* WRITTEN TASK A *
Recast the records from the line containing "Image resolution: width=1659" up to and including the line containing "coord(56,48)" as a Markdown table with the columns "Row" and "Record line". Number each line and leave out blank lines.

* TEXT TO READ *
Dec. 28, 1974 review: Top albums of 1974

 


What would the end of a year be without a year-end list? 

Dec. 28, 1974 

Rock: Styled Hair, Traded Jeans in ‘74 

THIS WAS THE YEAR that everyone went pop and pop went clean. It’s almost as if the music styled its hair and traded its jeans for something dressier.

          This also was the year that radio turned chicken. Playlists kept getting tighter and less inventive, but good orchestration, as Joni Mitchell proved early on, could get you in anywhere once you made it in Los Angeles.

          Unlike 1973, however, there wasn’t that much bizarre and beautiful stuff that deserved to get a break and didn’t. Sometimes it took a couple months to happen, but many of the albums I cherished through 1974 became enormously popular.

          Here’s the big 10 and some reasons why, plus 20 alternatives that were almost good enough:

          1 – Joni Mitchell, “Court and Spark.” A bold and brilliant plunge into the depth of alienation (“Twisted”) and the need for love without pain (“Help Me.”)

          2 – Stevie Wonder, “Fulfillingness’ First Finale.” An affirmation of faith in survival and all things that make survival better – honesty (“You Haven’t Done Nothin’”) and desire (“Boogie On Reggae Woman”).

          3 – Steely Dan, “Pretzel Logic.” A dark, jazz-influenced exploration of how to retain a small piece of sanity in these paranoid times: “Rikki, Don’t Lose That Number.”

          4 – Bad Company, “Bad Co.” A superstar collaboration on the hardest-rocking session of the year. It was nearly impossible to get enough of “Can’t Get Enough.”

          5 – Tavares, “Hard Core Poetry.” The intricate beauty of their five-part harmonies matched by the crisp but lazy beauty of the Lambert-Potter songs they sing. “She’s Gone,” however, was written by Hall & Oates (see 8).

* Records from a pointing dataset *

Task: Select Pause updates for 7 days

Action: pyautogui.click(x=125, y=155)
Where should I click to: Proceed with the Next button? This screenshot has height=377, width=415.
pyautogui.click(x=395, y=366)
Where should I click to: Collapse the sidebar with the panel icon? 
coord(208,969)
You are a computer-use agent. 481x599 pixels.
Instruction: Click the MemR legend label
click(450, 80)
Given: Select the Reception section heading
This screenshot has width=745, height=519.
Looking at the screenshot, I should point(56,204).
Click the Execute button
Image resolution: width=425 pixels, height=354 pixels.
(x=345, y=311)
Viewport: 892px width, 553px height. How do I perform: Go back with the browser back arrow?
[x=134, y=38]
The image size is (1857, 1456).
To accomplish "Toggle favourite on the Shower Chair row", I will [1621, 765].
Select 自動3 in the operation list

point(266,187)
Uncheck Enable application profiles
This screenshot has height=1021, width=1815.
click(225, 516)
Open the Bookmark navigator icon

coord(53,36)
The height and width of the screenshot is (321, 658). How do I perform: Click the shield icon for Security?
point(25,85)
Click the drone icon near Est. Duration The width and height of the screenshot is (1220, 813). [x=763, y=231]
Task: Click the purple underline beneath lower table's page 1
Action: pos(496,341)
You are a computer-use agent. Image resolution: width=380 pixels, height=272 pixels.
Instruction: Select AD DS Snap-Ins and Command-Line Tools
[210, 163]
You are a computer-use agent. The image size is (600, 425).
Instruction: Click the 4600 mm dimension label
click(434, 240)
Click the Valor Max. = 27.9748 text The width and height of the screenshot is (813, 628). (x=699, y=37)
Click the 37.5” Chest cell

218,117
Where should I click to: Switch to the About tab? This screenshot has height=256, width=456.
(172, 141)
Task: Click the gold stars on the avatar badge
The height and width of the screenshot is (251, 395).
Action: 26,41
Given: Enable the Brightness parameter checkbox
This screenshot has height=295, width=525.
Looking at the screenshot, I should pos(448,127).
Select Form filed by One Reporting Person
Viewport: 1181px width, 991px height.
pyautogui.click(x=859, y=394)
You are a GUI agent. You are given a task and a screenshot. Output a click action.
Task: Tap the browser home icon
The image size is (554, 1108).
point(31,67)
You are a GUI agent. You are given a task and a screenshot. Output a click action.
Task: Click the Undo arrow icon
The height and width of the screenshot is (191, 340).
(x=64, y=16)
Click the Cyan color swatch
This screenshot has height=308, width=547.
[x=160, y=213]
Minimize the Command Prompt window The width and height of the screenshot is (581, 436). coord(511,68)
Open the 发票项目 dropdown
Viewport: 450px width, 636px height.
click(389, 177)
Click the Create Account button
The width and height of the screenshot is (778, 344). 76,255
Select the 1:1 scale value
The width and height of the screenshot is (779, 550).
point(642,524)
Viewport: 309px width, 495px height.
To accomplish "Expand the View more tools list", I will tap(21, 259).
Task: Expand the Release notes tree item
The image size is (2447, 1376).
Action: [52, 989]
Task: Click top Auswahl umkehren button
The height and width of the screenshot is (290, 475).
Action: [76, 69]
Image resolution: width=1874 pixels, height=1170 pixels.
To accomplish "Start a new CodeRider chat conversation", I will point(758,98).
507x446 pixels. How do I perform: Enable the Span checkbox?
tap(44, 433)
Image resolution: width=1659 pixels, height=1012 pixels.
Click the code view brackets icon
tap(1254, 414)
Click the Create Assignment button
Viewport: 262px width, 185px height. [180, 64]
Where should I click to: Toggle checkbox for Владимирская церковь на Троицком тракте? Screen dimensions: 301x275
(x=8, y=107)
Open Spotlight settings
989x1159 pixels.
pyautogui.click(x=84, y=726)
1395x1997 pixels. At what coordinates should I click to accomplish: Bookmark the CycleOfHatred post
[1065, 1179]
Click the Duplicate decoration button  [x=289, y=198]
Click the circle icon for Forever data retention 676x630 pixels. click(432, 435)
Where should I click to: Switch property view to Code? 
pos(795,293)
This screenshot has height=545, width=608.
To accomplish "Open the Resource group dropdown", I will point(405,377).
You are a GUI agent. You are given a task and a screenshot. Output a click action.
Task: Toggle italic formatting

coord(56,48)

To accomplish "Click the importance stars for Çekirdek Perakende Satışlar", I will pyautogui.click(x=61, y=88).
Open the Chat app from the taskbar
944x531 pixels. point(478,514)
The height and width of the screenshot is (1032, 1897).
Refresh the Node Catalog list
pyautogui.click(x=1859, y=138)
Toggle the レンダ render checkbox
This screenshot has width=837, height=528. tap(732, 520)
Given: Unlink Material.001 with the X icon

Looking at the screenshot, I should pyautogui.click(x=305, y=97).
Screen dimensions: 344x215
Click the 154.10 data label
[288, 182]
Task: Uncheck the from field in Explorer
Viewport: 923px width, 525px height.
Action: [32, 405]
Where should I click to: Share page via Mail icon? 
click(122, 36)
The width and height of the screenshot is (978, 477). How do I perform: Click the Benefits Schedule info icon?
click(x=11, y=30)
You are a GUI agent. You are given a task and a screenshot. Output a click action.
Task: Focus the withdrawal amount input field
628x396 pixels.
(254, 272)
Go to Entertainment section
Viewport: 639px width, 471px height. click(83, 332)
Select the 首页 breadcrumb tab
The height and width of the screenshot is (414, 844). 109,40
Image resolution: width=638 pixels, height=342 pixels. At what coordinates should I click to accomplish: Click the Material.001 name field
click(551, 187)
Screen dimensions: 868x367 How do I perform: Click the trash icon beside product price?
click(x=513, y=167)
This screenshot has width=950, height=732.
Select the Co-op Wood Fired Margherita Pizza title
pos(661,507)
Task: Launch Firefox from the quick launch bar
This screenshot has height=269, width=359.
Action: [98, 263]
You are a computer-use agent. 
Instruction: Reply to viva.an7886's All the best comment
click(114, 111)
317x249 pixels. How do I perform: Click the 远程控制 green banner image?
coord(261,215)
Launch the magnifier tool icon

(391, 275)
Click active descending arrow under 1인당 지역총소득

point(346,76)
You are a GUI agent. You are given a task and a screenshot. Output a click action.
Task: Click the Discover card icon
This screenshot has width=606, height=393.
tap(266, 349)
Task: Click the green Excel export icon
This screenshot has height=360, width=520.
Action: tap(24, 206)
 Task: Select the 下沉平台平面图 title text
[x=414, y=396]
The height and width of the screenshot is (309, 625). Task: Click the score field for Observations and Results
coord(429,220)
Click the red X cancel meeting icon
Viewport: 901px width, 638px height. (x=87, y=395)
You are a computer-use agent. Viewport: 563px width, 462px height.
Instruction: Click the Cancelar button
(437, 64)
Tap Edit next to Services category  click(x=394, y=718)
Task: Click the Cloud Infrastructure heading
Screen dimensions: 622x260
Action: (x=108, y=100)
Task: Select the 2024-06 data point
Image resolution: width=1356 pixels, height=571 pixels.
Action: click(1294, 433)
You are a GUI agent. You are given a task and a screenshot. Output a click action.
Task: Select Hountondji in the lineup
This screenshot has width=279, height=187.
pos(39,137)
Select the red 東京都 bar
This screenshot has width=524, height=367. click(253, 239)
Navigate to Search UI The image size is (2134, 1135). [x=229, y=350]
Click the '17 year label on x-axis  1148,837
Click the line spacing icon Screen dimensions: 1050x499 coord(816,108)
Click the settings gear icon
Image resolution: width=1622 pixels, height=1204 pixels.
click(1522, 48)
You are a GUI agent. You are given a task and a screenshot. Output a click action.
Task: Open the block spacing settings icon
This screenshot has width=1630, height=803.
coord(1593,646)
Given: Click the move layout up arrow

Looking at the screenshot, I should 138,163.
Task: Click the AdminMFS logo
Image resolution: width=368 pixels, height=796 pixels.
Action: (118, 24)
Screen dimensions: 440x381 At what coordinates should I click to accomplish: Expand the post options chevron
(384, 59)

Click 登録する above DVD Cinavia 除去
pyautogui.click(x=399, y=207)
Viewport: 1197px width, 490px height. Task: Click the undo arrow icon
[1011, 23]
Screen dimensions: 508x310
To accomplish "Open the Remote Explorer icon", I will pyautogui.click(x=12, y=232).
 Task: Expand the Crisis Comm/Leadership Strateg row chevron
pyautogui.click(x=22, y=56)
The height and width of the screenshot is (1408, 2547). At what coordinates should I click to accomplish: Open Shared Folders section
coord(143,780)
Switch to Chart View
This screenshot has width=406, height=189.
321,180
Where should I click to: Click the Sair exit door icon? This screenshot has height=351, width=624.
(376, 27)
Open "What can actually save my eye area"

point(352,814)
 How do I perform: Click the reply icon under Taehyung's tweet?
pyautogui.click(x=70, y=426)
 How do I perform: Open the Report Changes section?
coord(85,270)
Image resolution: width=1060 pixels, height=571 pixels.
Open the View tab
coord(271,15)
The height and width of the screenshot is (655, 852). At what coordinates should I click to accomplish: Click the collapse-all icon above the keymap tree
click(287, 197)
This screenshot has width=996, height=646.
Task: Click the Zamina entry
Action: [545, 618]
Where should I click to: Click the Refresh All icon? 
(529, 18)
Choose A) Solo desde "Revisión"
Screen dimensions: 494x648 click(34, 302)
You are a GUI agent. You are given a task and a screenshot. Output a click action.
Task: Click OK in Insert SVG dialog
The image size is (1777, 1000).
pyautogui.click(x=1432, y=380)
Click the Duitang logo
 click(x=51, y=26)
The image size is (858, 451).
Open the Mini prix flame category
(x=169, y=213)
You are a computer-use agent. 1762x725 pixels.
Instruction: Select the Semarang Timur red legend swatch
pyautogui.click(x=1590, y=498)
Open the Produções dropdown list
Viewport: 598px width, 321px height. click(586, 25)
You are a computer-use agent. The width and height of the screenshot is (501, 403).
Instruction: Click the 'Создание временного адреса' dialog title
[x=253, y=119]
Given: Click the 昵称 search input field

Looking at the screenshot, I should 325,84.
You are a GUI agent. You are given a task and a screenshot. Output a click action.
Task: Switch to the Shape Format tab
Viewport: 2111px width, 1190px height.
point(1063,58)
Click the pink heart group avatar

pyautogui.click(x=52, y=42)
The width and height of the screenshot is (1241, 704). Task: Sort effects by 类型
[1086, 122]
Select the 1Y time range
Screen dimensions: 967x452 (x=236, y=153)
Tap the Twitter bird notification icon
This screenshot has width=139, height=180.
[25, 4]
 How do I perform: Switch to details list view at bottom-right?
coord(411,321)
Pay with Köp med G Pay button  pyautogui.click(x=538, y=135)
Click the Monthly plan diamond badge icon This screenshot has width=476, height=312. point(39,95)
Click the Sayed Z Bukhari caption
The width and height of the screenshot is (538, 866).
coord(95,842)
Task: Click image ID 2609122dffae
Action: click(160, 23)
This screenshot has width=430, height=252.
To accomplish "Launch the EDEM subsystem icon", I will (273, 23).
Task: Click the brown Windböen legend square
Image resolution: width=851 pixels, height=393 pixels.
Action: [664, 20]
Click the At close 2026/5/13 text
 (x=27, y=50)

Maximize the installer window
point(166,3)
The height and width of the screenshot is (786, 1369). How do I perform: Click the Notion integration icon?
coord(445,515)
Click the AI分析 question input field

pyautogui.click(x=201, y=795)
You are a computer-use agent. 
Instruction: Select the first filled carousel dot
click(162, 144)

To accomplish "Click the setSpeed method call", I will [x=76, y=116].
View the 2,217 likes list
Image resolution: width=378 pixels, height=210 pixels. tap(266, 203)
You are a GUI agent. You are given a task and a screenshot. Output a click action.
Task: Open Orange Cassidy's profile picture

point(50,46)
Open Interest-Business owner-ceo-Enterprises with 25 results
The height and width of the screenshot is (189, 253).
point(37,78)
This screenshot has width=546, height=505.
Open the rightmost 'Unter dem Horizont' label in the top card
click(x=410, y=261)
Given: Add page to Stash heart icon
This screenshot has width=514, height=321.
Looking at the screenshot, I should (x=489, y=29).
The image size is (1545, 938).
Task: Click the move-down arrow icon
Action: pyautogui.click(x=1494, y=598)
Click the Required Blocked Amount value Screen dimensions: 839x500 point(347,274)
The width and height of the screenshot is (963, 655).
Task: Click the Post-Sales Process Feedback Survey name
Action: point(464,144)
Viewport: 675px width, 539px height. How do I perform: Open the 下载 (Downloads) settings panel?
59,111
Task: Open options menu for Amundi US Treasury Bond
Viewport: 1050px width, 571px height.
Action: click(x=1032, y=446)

* WRITTEN TASK B *
Rewrite the 1974 album review from "What would the" up to and including "in Los Angeles.", substituting "television" for "radio".

* SOLUTION A *
| Row | Record line |
|---|---|
| 1 | Image resolution: width=1659 pixels, height=1012 pixels. |
| 2 | Click the code view brackets icon |
| 3 | tap(1254, 414) |
| 4 | Click the Create Assignment button |
| 5 | Viewport: 262px width, 185px height. [180, 64] |
| 6 | Where should I click to: Toggle checkbox for Владимирская церковь на Троицком тракте? Screen dimensions: 301x275 |
| 7 | (x=8, y=107) |
| 8 | Open Spotlight settings |
| 9 | 989x1159 pixels. |
| 10 | pyautogui.click(x=84, y=726) |
| 11 | 1395x1997 pixels. At what coordinates should I click to accomplish: Bookmark the CycleOfHatred post |
| 12 | [1065, 1179] |
| 13 | Click the Duplicate decoration button  [x=289, y=198] |
| 14 | Click the circle icon for Forever data retention 676x630 pixels. click(432, 435) |
| 15 | Where should I click to: Switch property view to Code?  |
| 16 | pos(795,293) |
| 17 | This screenshot has height=545, width=608. |
| 18 | To accomplish "Open the Resource group dropdown", I will point(405,377). |
| 19 | You are a GUI agent. You are given a task and a screenshot. Output a click action. |
| 20 | Task: Toggle italic formatting |
| 21 | coord(56,48) |

* SOLUTION B *
What would the end of a year be without a year-end list? 

Dec. 28, 1974 

Rock: Styled Hair, Traded Jeans in ‘74 

THIS WAS THE YEAR that everyone went pop and pop went clean. It’s almost as if the music styled its hair and traded its jeans for something dressier.

          This also was the year that television turned chicken. Playlists kept getting tighter and less inventive, but good orchestration, as Joni Mitchell proved early on, could get you in anywhere once you made it in Los Angeles.